Stewart and Whiteley are unforgettable as Martha and George. They bring a glamorous edge to the roles and you get the impression that their youthful-looking two-headed monster is staving off another kind of madness. George describes it by referencing catatonics who “don’t age in the usual sense; the underuse of everything leaves them quite whole.” And tellingly, he first excuses their shameless displays of marital discord by saying, “Martha and I are merely exercising.” Perhaps he’s right.
True, we could be left with a stronger taste of the younger couple as a George and Martha in the making, but director Sarah Goodes does a terrific job of guiding fully inhabited and emotionally volatile performances, while also leaving enough interpretive ambiguity to have you chewing over the play on the way home.

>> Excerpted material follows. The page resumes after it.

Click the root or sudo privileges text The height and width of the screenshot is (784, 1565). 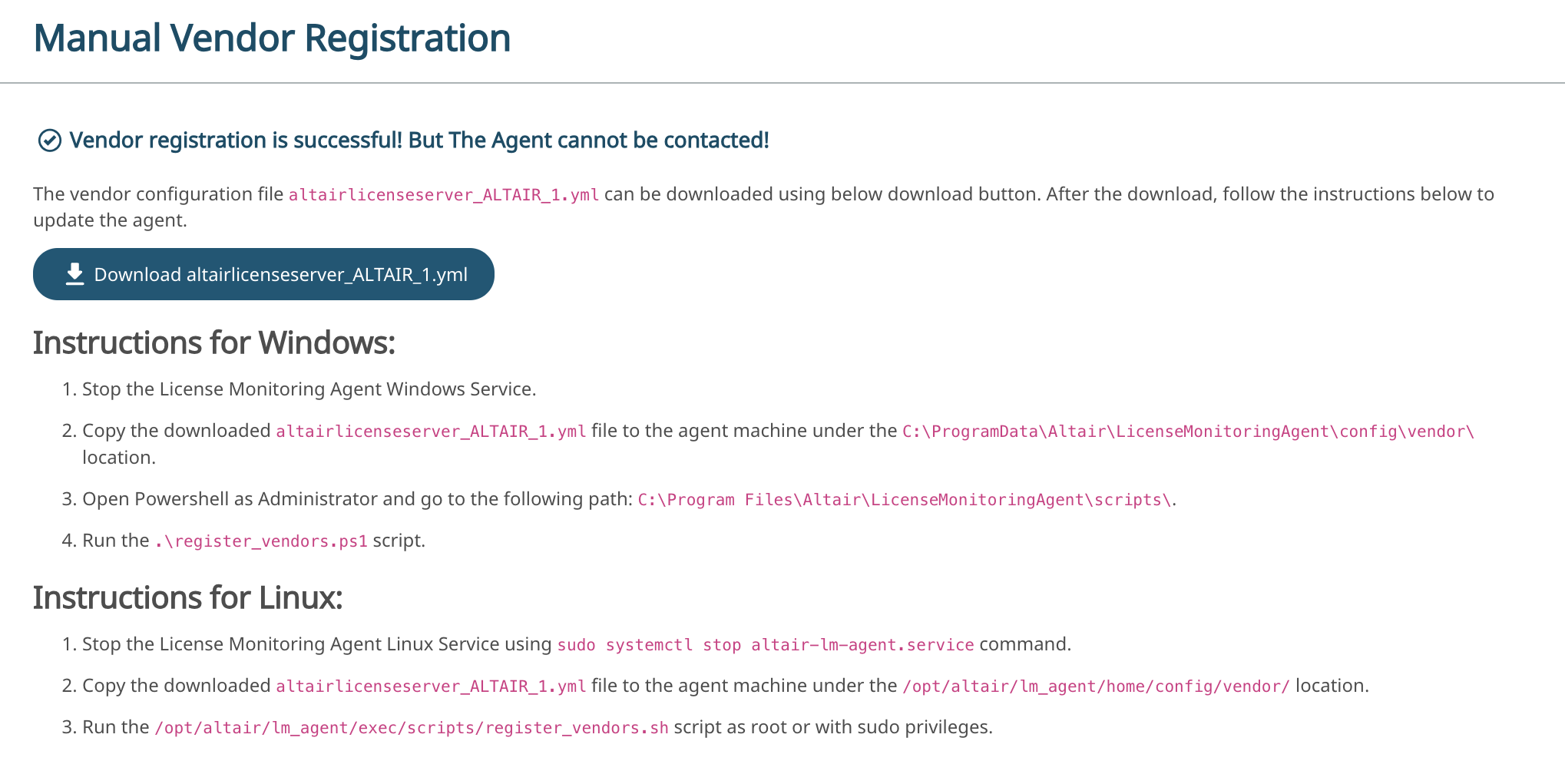click(832, 727)
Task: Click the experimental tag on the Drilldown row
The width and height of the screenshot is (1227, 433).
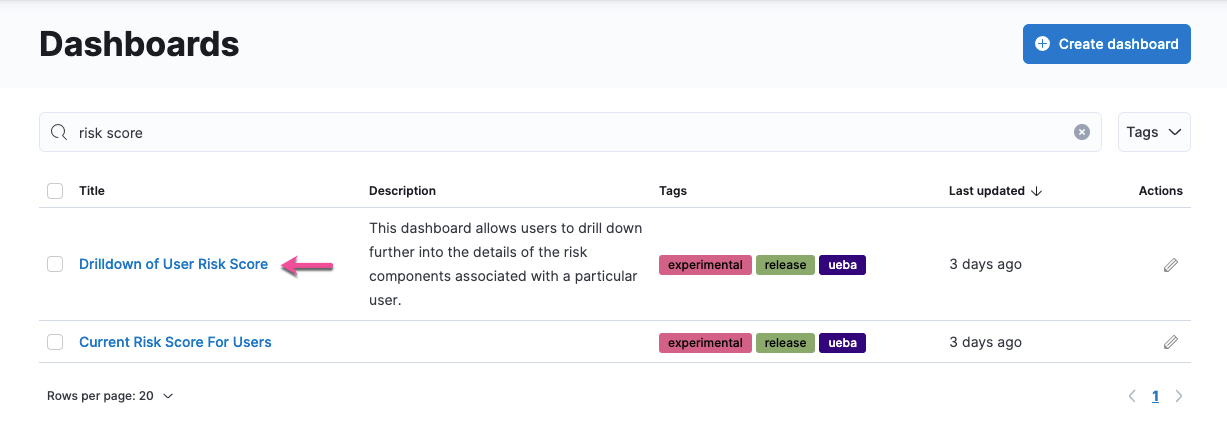Action: pyautogui.click(x=705, y=265)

I’d book early. This production deserves to sell out, and probably will.
Reviewed by Cameron Woodhead
MUSIC
Chopin and The Mendelssohns ★★★★
Australian Chamber Orchestra, Hamer Hall, November 19
The surprise appearance of an English composer made for some unexpected comparisons in this Australian Chamber Orchestra program billed to explore the music of Frederic Chopin and his contemporaries Felix and Fanny Mendelssohn.
After having joined the ACO’s Richard Tognetti in a barnstorming rendition of Felix Mendelssohn’s youthful Concerto for Violin and Piano in D minor, Russian-born pianist Polina Leschenko was to have returned after interval to perform Chopin’s Piano Concerto No. 2 in F minor. Unfortunately, Leschenko who has been managing a medical condition, was unable to continue. Ever resourceful, the ACO offered Vaughan Williams’ The Lark Ascending as a makeweight.
Given a highly atmospheric reading, this English interlude saw Tognetti’s lark take flight, buoyed by a wonderful improvisatory feel and a gentle intensity that may well have been generated by the sudden circumstances of the performance.
This evocation of the English countryside was a fine palate cleanser after Felix Mendelssohn’s enthusiastically eclectic double concerto. Influenced by the music of Bach, Beethoven and Haydn, the 14-year-old Mendelssohn confected a work crammed full of solo opportunities which Leschenko and Tognetti grasped with alacrity. Displaying a quick-witted synergy, the pair brought equal measures of brilliance and poetry to their task.
Finally stepping out of her brother’s shadow, Fanny Mendelssohn Hensel can now be seen as an accomplished composer in her own right. Inventive and appealing, her String Quartet in E-flat major worked well arranged for string orchestra. A grand opening Adagio gave way to a delightful pizzicato-studded Scherzo based on Paganini’s La Campanella. The rather earnest Romanze was offset by a sunny, bustling Finale in which Tognetti set a cracking pace, almost daring the orchestra to keep pace with its galloping unison writing.
Although missing some fine Chopin, the unexpected presence of an English lark offered enticing romanticism of a different kind.